La clôture de l'instruction a été prononcée à l'issue de l'audience.

Sur l'admission provisoire au bénéfice de l'aide juridictionnelle :

1. Aux termes de l'article 20 de la loi du 10 juillet 1991 : " Dans les cas d'urgence (), l'admission provisoire à l'aide juridictionnelle peut être prononcée soit par le président du bureau ou de la section compétente du bureau d'aide juridictionnelle, soit par la juridiction compétente ou son président ". Dans les circonstances de l'espèce, il n'y a pas lieu de prononcer, en application de ces dispositions, l'admission provisoire de M. D A au bénéfice de l'aide juridictionnelle.

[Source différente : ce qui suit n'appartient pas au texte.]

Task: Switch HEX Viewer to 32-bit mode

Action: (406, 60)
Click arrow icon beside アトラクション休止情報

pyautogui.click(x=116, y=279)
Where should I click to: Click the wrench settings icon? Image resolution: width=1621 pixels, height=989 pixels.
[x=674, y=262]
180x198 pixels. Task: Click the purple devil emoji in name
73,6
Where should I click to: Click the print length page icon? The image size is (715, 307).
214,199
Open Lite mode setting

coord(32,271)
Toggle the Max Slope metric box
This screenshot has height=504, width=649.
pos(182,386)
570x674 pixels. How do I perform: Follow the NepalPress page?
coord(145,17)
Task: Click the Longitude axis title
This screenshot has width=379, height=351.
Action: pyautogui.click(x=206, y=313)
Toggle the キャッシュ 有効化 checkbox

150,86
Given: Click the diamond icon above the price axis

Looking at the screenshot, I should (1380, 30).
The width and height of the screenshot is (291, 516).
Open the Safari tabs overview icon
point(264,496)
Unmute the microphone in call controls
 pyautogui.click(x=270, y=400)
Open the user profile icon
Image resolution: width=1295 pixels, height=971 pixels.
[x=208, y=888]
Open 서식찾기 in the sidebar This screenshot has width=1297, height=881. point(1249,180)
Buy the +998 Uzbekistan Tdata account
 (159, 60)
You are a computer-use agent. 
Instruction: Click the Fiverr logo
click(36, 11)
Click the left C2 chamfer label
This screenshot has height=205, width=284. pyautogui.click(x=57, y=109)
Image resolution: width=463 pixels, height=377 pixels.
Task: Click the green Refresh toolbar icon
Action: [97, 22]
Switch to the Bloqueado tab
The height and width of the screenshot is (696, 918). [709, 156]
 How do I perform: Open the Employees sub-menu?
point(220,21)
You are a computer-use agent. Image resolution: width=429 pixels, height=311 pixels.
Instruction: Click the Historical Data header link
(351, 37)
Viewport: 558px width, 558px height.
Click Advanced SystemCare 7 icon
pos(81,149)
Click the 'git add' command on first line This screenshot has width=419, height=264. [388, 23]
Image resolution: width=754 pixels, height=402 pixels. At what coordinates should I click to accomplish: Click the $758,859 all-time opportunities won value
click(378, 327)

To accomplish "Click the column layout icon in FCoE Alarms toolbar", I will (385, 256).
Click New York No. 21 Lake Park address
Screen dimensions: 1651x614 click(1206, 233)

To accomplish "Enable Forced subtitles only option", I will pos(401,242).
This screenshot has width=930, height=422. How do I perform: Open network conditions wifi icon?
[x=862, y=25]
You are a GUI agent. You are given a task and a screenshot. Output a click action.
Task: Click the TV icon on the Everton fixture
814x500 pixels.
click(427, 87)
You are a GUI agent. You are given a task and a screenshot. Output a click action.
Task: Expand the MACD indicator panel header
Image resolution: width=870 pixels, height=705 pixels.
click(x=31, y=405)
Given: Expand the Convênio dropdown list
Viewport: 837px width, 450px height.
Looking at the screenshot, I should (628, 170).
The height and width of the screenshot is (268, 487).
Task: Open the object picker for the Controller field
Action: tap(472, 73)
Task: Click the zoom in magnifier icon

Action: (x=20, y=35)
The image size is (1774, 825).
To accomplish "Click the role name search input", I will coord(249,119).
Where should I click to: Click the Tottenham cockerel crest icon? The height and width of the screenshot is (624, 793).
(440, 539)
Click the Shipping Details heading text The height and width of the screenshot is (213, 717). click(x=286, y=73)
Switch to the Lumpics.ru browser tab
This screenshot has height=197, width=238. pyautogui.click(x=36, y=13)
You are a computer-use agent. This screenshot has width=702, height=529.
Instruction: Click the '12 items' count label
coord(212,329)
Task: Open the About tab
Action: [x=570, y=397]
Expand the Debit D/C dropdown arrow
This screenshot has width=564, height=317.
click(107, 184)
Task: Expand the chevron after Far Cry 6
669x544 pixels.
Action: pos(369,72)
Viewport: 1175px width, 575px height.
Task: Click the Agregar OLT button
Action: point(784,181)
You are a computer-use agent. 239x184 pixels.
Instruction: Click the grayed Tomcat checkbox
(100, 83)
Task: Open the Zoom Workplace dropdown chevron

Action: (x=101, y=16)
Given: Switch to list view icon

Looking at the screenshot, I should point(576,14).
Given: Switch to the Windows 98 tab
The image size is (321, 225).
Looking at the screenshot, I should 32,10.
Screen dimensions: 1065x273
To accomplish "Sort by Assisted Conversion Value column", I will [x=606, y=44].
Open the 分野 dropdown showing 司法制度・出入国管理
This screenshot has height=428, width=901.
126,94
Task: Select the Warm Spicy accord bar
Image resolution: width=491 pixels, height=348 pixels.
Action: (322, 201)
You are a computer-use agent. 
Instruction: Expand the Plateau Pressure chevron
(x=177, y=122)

Sur les conclusions présentées au titre de l'article L. 521-1 du code de justice administrative :

2. Dès lors qu'il résulte de l'instruction qu'en application d'un arrêt rendu par la cour d'appel de Paris le 8 avril 2025, M. D A a été incarcéré le même jour à la maison d'arrêt de Strasbourg, il y a lieu de constater que l'arrêté litigieux portant assignation à résidence du requérant est privé d'effet depuis cette date. Par suite les conclusions à fins de suspension et d'injonction présentées par M. D A sont devenues sans objet et il n'y a plus lieu d'y statuer.

Sur les frais d'instance :

3. Dans les circonstances de l'espèce il n'y a pas lieu de faire droit aux conclusions présentées par M. D A au titre des frais d'instance.

O R D O N N E :

Article 1er : M. D A n'est pas admis au bénéfice de l'aide juridictionnelle provisoire.

Article 2 : Il n'y a pas lieu de statuer sur les conclusions à fins de suspension et d'injonction présentées par M. D A.

Article 3 : Les conclusions présentées au titre des frais d'instance sont rejetées.

Article 4 : La présente ordonnance sera notifiée à M. B D A, au ministre d'Etat, ministre de l'intérieur et à Me Bagard.

Fait à Paris, le 11 avril 2025.

Le juge des référés,

J.-P. SEVAL

La République mande et ordonne au ministre d'Etat, ministre de l'intérieur en ce qui le concerne ou à tous commissaires de justice à ce requis en ce qui concerne les voies de droit commun contre les parties privées, de pourvoir à l'exécution de la présente décision.